The Vitamin B12 Issue
Vitamin B12 has always fascinated me and even more so since I started following a whole grain, low oil, whole food plant-based diet (that’s a mouthful). This super vitamin can be obtained naturally through the consumption of animals and yet, the consumption of animal products have also been shown to do us the most harm. So, there must be something in our physiology to account for this irony.
The answer appears to be related to the amount of animal products consumed and the state of our soil. According to Dr. Garth Davis, MD (author of Proteinaholic), the problem isn’t choosing produce over beef but instead, it’s the “inorganic, pesticide-laden soil in which most of our products are grown. B12 is made by bacteria, not animals or plants. So if you “grow vegetables in truly organic soil, without tons of pesticides, and you ate these vegetables with minimal washing, you would likely get more than enough B12.”
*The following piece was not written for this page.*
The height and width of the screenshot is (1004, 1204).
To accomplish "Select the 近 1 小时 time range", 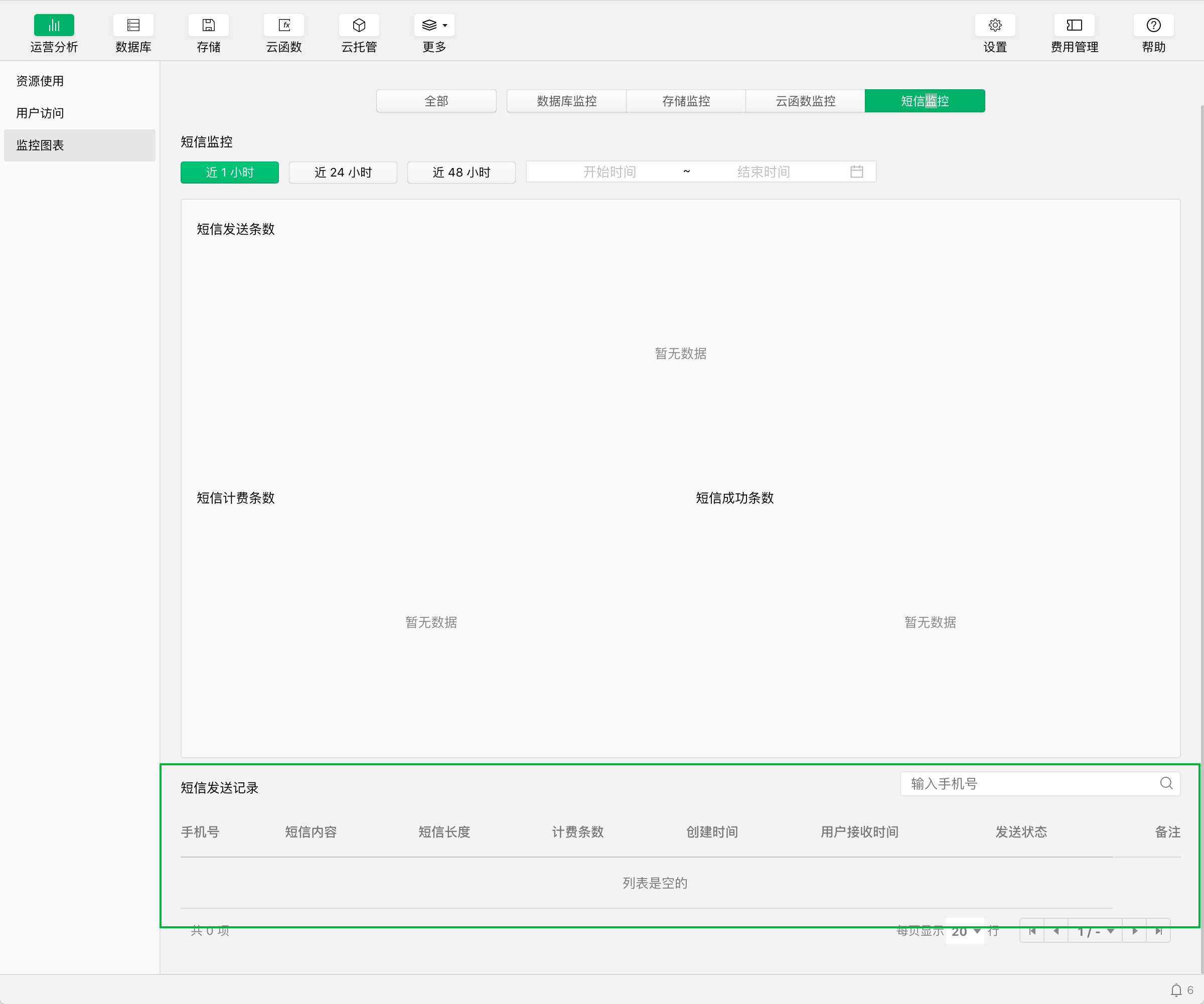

Without going into the whole evolution discussion, suffice to say our ancestors were primarily herbivores who ate meat rarely simply because there wasn’t an abundance of meat readily available (like there is in recent times). Although Vitamin B-12 is water-soluble with leftover amounts leaving the body through urine, our livers store Vitamin B-12 for 3-5 years so if we stop consuming Vitamin B12, our bodies draw on the reserves, which is why we didn’t need to consume animal products daily.
Several years ago I watched a video about vitamin B12 deficiency and specifically how Vitamin B12-deficient plant-based eaters experience a rise in homocysteine levels which leads to carotid atherosclerosis (clogged arteries), which is what most vegans are trying to avoid by eating a plant-based diet, especially those on a whole grain, low or no oil whole food plant based diet. The studies discussed in the video advocate for plant-based eaters to either take a Vitamin B12 supplement or eat food that has been fortified with B12 to avoid a deficiency.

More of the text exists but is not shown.